Come and get it!

Succotash chowder brings everyone to the table on a chilly night.

Succotash Chowder with Littleneck Clams —Alison Shaw

To me, chowder is best in the chilly weather. There is something less appealing about hot creamy soup in the heat of summer. This succotash chowder was created years ago for my cookbook “Vineyard Harvest,” which came out in 2005. This light, brothy, flourless chowder is fresh and delicate. Also, it is great for winter when your pantry is your friend and using frozen vegetables is a fine thing to do. There seems to be a lot of steps, yes, but it is still quite simple and the method is easy. 

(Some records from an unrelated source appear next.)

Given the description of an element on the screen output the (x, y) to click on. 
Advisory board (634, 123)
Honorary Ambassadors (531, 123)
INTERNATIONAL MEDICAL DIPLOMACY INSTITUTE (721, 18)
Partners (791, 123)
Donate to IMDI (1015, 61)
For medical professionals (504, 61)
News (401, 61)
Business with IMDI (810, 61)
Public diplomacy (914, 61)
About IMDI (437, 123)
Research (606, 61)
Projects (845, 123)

Like any good soup, stew, or chowder, I feel this chowder tastes best after curing overnight, letting the flavors come together. There is no flour for thickener, which also stabilizes the cream, so be careful heating the cream so it does not curdle. This means after curing, the chowder is best cooked and served, and not left on heavy heat for a long period of time.

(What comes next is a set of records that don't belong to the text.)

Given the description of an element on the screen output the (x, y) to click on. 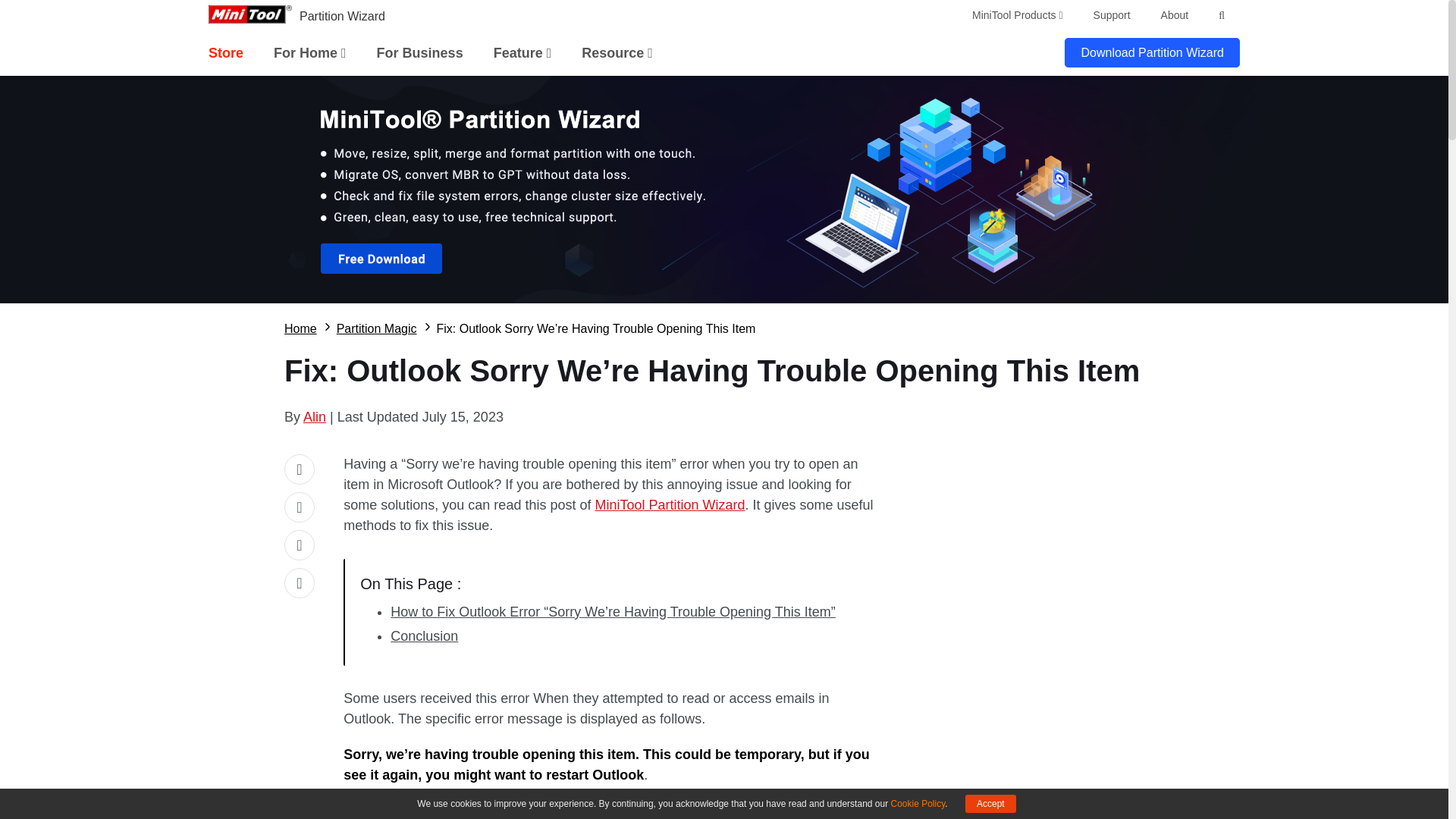
For Home (309, 52)
Partition Wizard (342, 15)
MiniTool Partition Wizard (669, 504)
Resource (616, 52)
MiniTool Products (1017, 15)
Home (300, 328)
Store (225, 52)
For Business (420, 52)
Conclusion (424, 635)
About (1174, 15)
Partition Magic (376, 328)
Feature (522, 52)
Download Partition Wizard (1152, 52)
Alin (314, 417)
Support (1112, 15)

Succotash Chowder with Littleneck Clams

Serves 6

5 strips bacon, cut into ½-inch pieces
1 medium yellow onion, diced
1 medium shallot, minced
2 Tbsp. fresh thyme, chopped
3 Tbsp. fresh parsley, chopped
2 cups clam broth
3 cups heavy cream
½ cup dry white wine
7 lbs. littleneck clams, scrubbed
1 Tbsp. olive oil
½ cup corn (frozen is fine)
½ cup red pepper, diced small
½ cup lima beans, blanched (frozen is fine)
½ tsp. black pepper

In a heavy 6-quart saucepan, cook bacon over medium-high heat until crispy. Remove the bacon, leaving the fat in the pan. Set bacon aside. Lower the heat, and add onions and shallots, sautee gently careful not to brown. Stir in chopped thyme and parsley, combine, add clam stock, turn up the heat, and gently boil for a few minutes. 

Reduce the heat and add the cream, simmer for about 10 minutes. Remove from heat.

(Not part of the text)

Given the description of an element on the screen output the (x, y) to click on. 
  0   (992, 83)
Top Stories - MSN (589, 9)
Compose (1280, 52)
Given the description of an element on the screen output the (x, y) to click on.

In another heavy saucepan, add white wine, add littleneck clams, setting 24 clams aside. Cover and steam until the clams just open. Remove clams from the pot, removing any that do not open at all. Let clams cool enough to handle. Remove cooked clams from the shell. Coarsely chop cooked clams.

Heat olive oil in a saute pan. Add corn, peppers, and lima beans. Cook over medium heat for a few minutes. Remove from heat. 

To assemble the chowder, add chopped clams, succotash mixture, and crispy bacon to the cream base. Chowder is always best the next day, so I suggest refrigerating overnight. 

When ready to serve, heat the chowder mixture gently, add 24 unopened live clams, and heat until the littlenecks have opened.